A report for Release, the national centre of expertise on drugs and drugs law, demonstrates that the policing and prosecutions of drug possession offences in England and Wales is unfairly focused on black and minority communities. Mike Shiner and Daniel Bear from the Department of Social Policy worked with the Executive Director of Release to analyse Home Office, Ministry of Justice and national policing statistics, using the 2011 census data.

They looked at rates at the stop and search, arrest, prosecution and sentencing stages, finding that. despite taking fewer illegal drugs than their white peers, black people are six times more likely to be stopped and searched for drugs. Inequalities then continue throughout the criminal justice system: in 2009/10, for example, the Metropolitan Police charged 78 per cent of black people caught in possession of cocaine, compared with 44 per cent of whites.

With only a 7% arrest rate for the half a million stop searches each year, and evidence that using criminal laws to deter drug use does not work, the policy creates significant resentment without making good use of resources. As a policy solution, the researchers propose that drug possession offences be decriminalised.
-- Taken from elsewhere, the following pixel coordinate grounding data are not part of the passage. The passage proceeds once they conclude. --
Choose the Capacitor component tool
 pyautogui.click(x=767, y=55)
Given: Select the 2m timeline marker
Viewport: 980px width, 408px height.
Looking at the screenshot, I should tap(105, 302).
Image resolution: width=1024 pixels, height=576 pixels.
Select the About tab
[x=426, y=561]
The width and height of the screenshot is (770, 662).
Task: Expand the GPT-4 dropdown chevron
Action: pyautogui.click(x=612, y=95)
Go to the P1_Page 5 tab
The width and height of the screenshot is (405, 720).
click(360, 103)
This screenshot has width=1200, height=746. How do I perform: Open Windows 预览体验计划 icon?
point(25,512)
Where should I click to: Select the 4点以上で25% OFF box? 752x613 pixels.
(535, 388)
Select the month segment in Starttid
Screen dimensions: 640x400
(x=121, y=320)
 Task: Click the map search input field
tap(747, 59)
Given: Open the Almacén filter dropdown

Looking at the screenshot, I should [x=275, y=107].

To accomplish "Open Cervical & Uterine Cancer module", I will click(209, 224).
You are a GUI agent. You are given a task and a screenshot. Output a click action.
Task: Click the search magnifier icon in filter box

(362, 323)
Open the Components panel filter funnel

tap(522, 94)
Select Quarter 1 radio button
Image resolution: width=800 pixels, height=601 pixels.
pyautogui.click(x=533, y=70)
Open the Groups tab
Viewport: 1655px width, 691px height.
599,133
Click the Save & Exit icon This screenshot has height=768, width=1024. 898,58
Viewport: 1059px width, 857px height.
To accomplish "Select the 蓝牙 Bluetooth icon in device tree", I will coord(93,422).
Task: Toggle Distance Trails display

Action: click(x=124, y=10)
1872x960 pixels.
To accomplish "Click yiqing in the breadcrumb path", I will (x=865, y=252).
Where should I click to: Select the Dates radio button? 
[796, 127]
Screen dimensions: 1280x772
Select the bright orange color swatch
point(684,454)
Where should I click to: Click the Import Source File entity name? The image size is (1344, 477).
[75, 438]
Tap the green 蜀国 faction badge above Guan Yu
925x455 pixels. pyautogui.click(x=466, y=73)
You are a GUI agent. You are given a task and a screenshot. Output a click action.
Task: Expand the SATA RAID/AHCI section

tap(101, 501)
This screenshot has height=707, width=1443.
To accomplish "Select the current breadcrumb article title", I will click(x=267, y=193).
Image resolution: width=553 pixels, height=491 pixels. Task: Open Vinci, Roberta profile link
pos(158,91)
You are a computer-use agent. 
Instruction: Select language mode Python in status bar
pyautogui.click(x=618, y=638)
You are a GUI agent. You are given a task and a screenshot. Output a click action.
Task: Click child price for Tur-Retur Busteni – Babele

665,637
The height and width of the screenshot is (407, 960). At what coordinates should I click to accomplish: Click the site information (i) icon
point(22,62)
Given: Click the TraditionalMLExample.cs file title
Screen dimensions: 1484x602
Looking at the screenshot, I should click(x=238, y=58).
  • Almost 300 children aged 12 or under were searched by the Metropolitan Police in 2009/10, with no legal requirement for an adult to be present.
  • In the Greater London area black people are charged at 5 times the rate of white people and receive cannabis warnings at 3 times the rate.
  • A cannabis warning takes about 30-60 minutes to issue and process, compared to perhaps 16 hours for shoplifting. Officers needing to reach detection targets are incentivised to focus on stop and search.